Looking for signs of a trend, we turned to our website to produce our own statistics. We looked at the reported numbers for groups of browsers and platforms, going back over the past six months.
Sure enough, the IE figures have dropped by five per cent in the past six months, to 69 per cent. And Windows (every version from XP to 98) has dropped the same amount, also to 69 per cent.
Several factors will skew those figures. Many non-IE users identify themselves as IE on Windows, for example, since that combination is "required" by many websites. This is easily accomplished – browsers send a user-agent identifier to web servers, and more capable browsers offer the ability to change this. On the flip side, most search engines are identified as non-IE browsers, which will increase those figures.
Nevertheless, the numbers are interesting. In the security space, it is not surprising to see a relatively high proportion using browsers other than IE, and Unix-oriented platforms. But Microsoft's share is still a lot lower than we would expect, by at least 10-15 per cent.

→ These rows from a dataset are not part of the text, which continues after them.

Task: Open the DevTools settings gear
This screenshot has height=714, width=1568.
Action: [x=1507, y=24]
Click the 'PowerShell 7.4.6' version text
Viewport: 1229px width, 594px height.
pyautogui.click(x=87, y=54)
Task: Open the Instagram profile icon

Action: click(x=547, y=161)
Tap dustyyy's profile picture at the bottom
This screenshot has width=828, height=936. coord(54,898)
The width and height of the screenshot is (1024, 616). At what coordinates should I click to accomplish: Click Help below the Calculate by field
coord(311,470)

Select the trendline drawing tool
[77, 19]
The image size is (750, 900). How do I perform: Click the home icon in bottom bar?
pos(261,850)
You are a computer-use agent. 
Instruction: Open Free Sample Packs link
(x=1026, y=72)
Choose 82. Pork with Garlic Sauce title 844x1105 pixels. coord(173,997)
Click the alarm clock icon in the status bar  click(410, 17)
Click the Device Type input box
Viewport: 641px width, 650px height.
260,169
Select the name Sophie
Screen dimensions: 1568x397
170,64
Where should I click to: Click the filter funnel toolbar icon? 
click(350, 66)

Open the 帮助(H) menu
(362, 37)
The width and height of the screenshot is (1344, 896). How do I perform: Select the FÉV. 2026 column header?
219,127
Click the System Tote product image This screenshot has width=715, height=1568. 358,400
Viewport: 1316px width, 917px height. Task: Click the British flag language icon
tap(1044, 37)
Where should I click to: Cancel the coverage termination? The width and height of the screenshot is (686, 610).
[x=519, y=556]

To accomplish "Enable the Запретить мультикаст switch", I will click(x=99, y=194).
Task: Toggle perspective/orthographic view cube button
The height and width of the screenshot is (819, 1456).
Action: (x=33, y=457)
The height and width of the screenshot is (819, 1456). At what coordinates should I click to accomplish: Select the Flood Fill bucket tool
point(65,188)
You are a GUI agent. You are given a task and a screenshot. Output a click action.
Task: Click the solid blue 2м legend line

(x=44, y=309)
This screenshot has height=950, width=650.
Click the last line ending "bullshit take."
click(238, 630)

Out in the wider internet world, web server stats are changing less dramatically. Netcraft's August survey shows the trend of slow movement continuing, with Apache growing at others' expense (mainly IIS, but also Sun and Zeus servers), but the growth is only in fractions of a per cent each month. Apache is now sitting at 67.47 per cent market share, according to Netcraft.
Isolated security concerns are unlikely to impact Microsoft's market share much. XP Service Pack 2 is expected to address many security problems in the near term, and the company is working hard on its tarnished security reputation across the board. Meanwhile, competitors are growing in their audacity. The Mozilla Foundation has announced a bounty of $500 to anyone who discovers a severe security flaw in its flagship browser.